No you've misunderstood something.

Are you looking to move fulltime? All you'll have to do is register for residence hitting the relatively low income level. Assuming you aren't working. 



https://www.comune.roma.it/PCR/resources/cms/documents/MUN15_011378820_iscrizione_anagrafica_cittadini_comunitari.pdf





> € 5.577,00 Richiedente € 8.365,50 Richiedente + 1 familiare € 11.154,00 Richiedente + 2 familiari Richiedente+2 o + minori di 14 anni € 13.942,50 Richiedente +3 familiari Richiedente+1 familiare+2 o più minori di 14 anni € 16.731,00 Richiedente + 4 familiar


That didn't quote well . I also think at least the first amount has gone up. But at the time of that document a couple would need just under €8400. Honestly even that would likely be too low for a single person to live well but the amounts aren't an issue for most people


----------



## NickZ (Jun 26, 2009)

I should mention you might need health care if you aren't retired. If you have an EU pension I think that's waived.


----------



## Roisiniom (1 d ago)

NickZ said:


> No you've misunderstood something.
> 
> Are you looking to move fulltime? All you'll have to do is register for residence hitting the relatively low income level. Assuming you aren't working.
> 
> ...


Many thanks, NickZ for your reply. The original post was in another topic so just to clarify: We wish to retire to Italy. And as I understand it anybody who registers, EU or not, has to prove a certain income. The amounts you mention are not excessive at all. No problem. But I understood that joint income must be 38k p.a. Which would be problematic. We wouldn't be paying rent and so our outgoings are not so high. We manage in excruciatingly expensive NL atm. I need to run document through translator (love Italian language and speedy learning is top of my list) but it does seem that the amounts differ greatly between my quote and yours.

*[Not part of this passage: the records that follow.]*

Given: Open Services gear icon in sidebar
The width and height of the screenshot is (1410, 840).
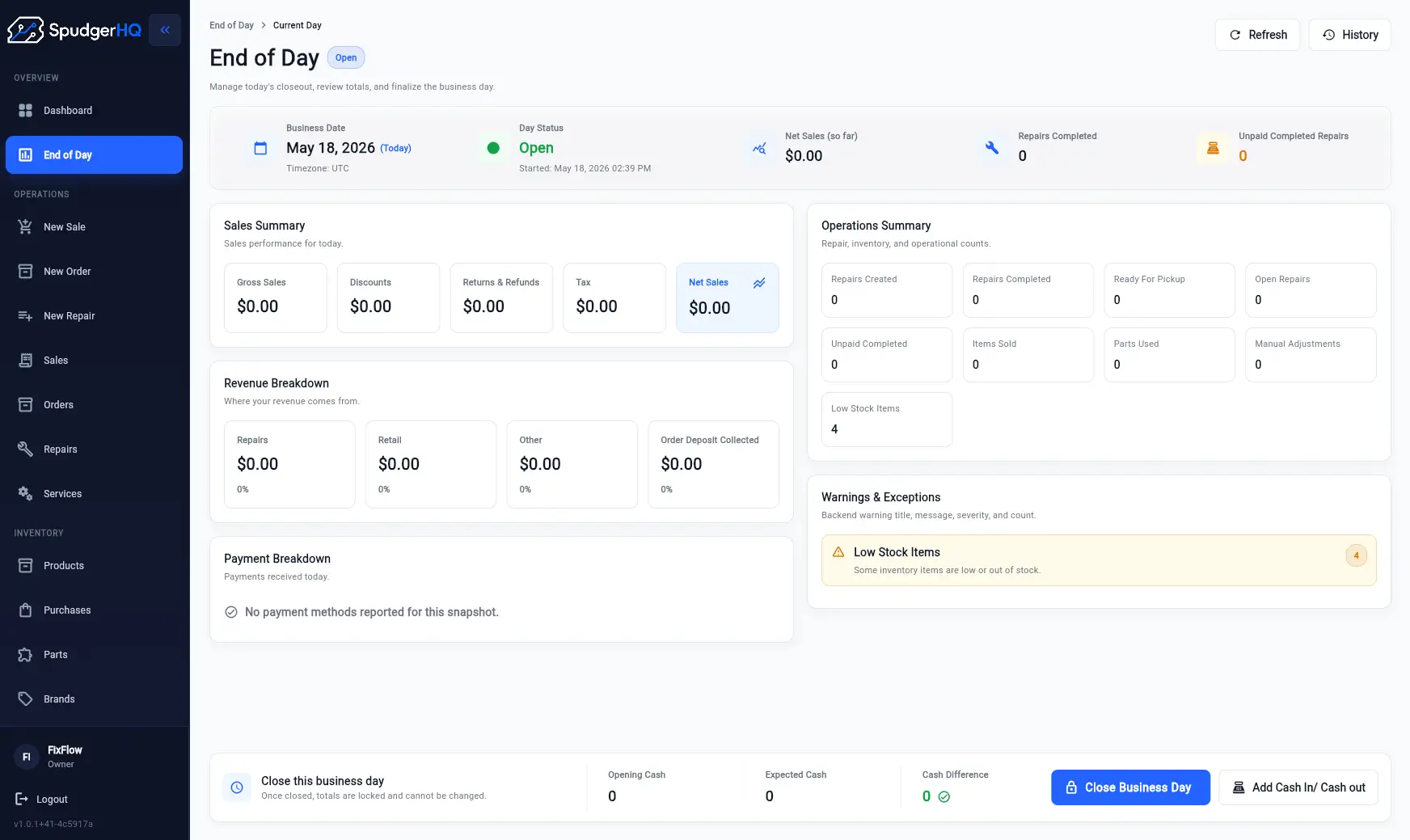Looking at the screenshot, I should pyautogui.click(x=25, y=494).
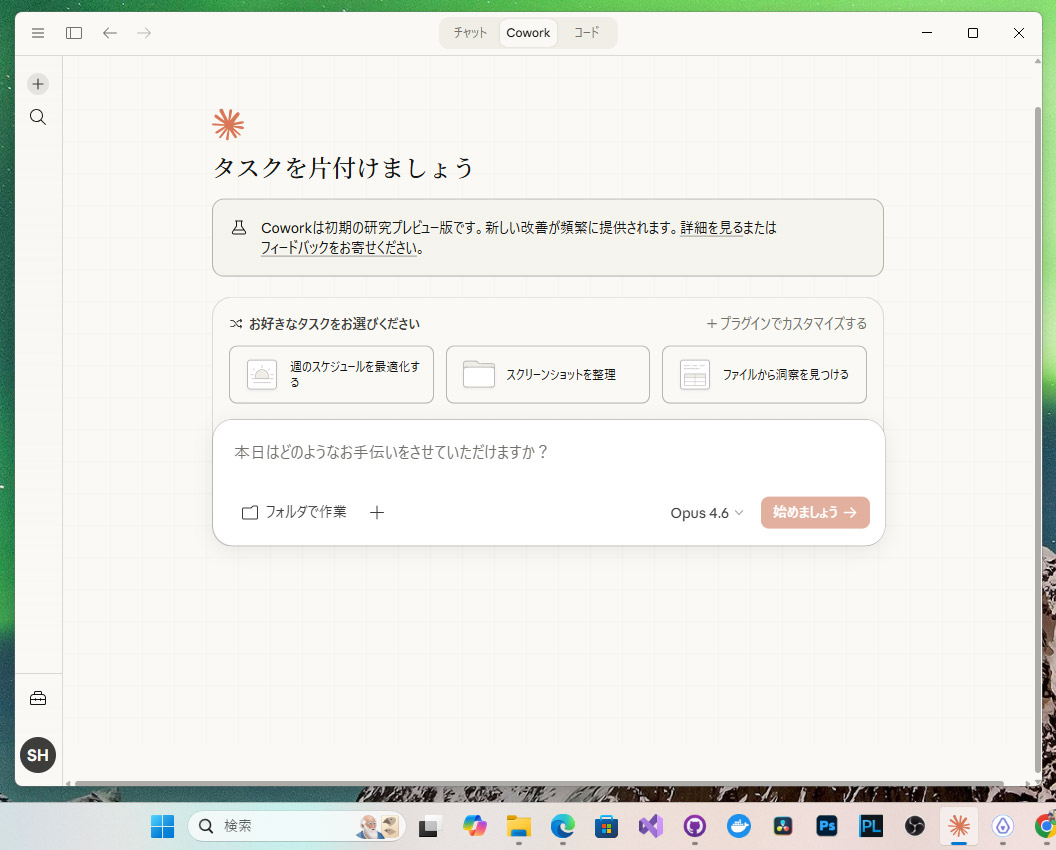Screen dimensions: 1056x850
Task: Switch to the コード tab
Action: 586,32
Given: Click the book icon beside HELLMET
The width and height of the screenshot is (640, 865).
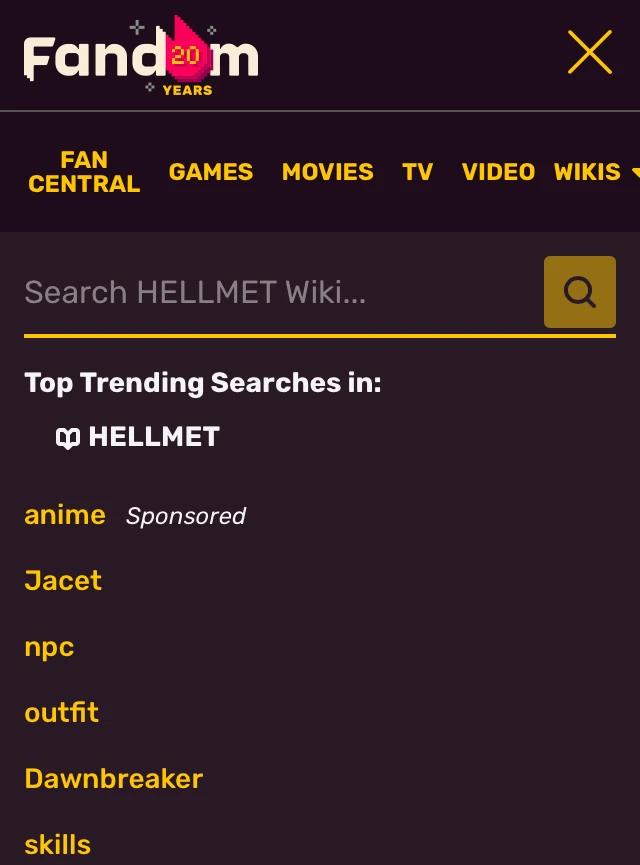Looking at the screenshot, I should tap(67, 438).
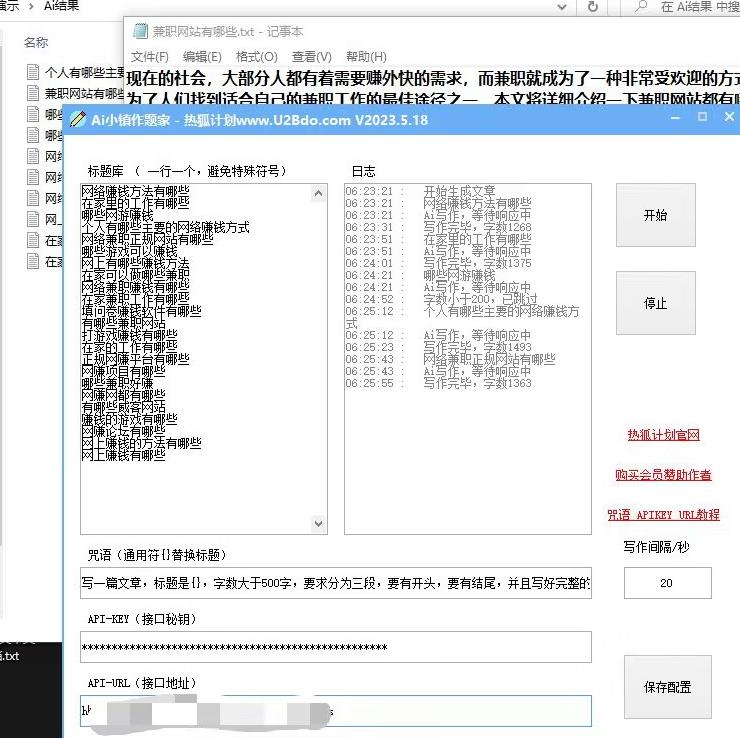The image size is (740, 738).
Task: Click the up arrow of title list scrollbar
Action: coord(319,193)
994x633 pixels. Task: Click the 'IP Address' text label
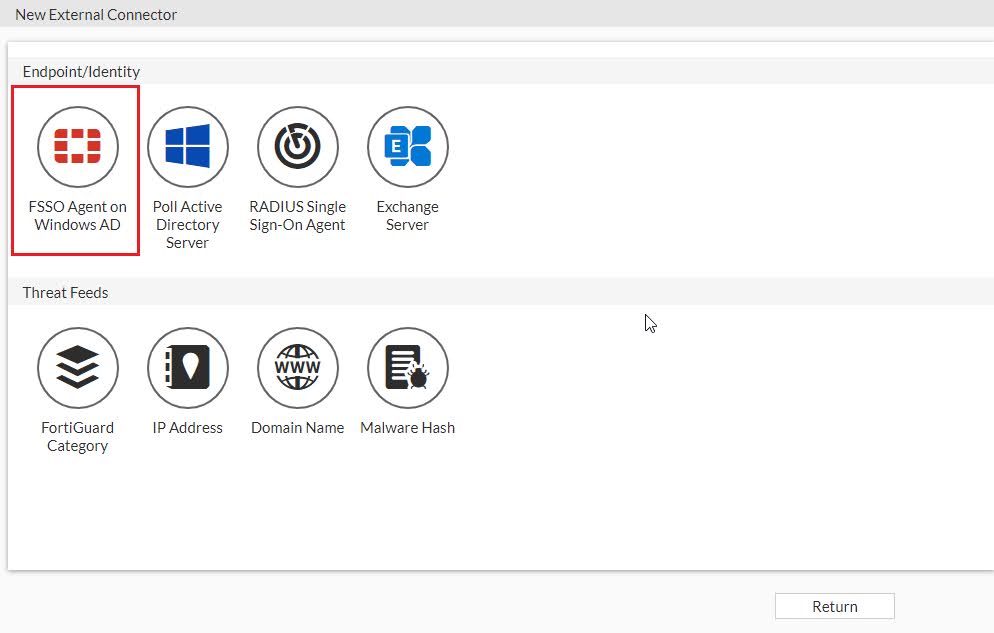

Would be wonderful if Italy is possible. We hope to move within the next few months. France would be second choice. But Italy is where my heart is.


----------



## Roisiniom (1 d ago)

My download seems to have morphed into English.


----------



## NickZ (Jun 26, 2009)

No. You're confusing the requirement for a visa and the requirement for residence. An EU citizen and their spouse doesn't need a visa.

Truth is in reality you don't even absolutely need to register for residence. Yes it's legally required. But they can't do anything to you if you don't. But without residence you wouldn't be able to sign up for the health service. You'd pay extra for your utilities. You wouldn't be able to buy an Italian plated car.


----------



## Roisiniom (1 d ago)

NickZ said:


> No. You're confusing the requirement for a visa and the requirement for residence. An EU citizen and their spouse doesn't need a visa.
> 
> Truth is in reality you don't even absolutely need to register for residence. Yes it's legally required. But they can't do anything to you if you don't. But without residence you wouldn't be able to sign up for the health service. You'd pay extra for your utilities. You wouldn't be able to buy an Italian plated car.


Thank you so much for clarifying. Of course it is a matter of registration, as we have done here. We have registered with our daughter here so it was very simple. I hope it is just as easy to register an independent address. I think there were questions regarding our financial situation. But as I understand it the document is an EU document which applies to all eu countries. Will read in more detail. Your response has made my day.


----------